- [Stored data entries]
↓↓↓

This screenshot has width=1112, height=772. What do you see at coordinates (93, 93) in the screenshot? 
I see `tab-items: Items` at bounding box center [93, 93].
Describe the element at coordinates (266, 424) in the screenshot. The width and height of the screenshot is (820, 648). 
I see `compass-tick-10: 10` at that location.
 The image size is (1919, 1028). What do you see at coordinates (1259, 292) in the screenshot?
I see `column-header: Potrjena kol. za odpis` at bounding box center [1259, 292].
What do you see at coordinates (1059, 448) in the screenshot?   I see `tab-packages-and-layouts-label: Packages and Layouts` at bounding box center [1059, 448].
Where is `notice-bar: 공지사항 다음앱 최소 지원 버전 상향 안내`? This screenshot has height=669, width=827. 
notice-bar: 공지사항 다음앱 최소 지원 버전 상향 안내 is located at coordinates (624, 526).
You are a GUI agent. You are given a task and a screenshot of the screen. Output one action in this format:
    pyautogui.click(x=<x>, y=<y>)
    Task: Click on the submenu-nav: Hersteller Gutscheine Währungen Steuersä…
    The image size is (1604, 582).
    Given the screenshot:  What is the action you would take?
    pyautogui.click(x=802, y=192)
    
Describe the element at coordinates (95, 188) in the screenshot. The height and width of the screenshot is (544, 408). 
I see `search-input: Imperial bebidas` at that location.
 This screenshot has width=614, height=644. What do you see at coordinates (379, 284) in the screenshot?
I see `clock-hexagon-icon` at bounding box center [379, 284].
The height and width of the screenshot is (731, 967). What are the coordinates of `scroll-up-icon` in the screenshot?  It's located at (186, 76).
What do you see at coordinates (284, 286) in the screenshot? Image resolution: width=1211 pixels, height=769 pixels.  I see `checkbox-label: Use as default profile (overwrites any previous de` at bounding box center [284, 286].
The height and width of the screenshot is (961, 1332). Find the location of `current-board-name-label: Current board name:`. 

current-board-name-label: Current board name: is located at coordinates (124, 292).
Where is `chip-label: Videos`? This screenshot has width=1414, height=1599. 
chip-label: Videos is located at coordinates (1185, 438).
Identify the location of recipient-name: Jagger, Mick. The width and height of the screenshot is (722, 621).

↑↑↑

Arrange the lines of the material, from the line containing "Describe the element at coordinates (95, 188)" through the last line, as a Markdown table with the columns Row and Line, leaving out any blank lines.

- [RESULT]
| Row | Line |
|---|---|
| 1 | Describe the element at coordinates (95, 188) in the screenshot. The height and width of the screenshot is (544, 408).  |
| 2 | I see `search-input: Imperial bebidas` at that location. |
| 3 |  This screenshot has width=614, height=644. What do you see at coordinates (379, 284) in the screenshot? |
| 4 | I see `clock-hexagon-icon` at bounding box center [379, 284]. |
| 5 | The height and width of the screenshot is (731, 967). What are the coordinates of `scroll-up-icon` in the screenshot?  It's located at (186, 76). |
| 6 | What do you see at coordinates (284, 286) in the screenshot? Image resolution: width=1211 pixels, height=769 pixels.  I see `checkbox-label: Use as default profile (overwrites any previous de` at bounding box center [284, 286]. |
| 7 | The height and width of the screenshot is (961, 1332). Find the location of `current-board-name-label: Current board name:`.  |
| 8 | current-board-name-label: Current board name: is located at coordinates (124, 292). |
| 9 | Where is `chip-label: Videos`? This screenshot has width=1414, height=1599.  |
| 10 | chip-label: Videos is located at coordinates (1185, 438). |
| 11 | Identify the location of recipient-name: Jagger, Mick. The width and height of the screenshot is (722, 621). |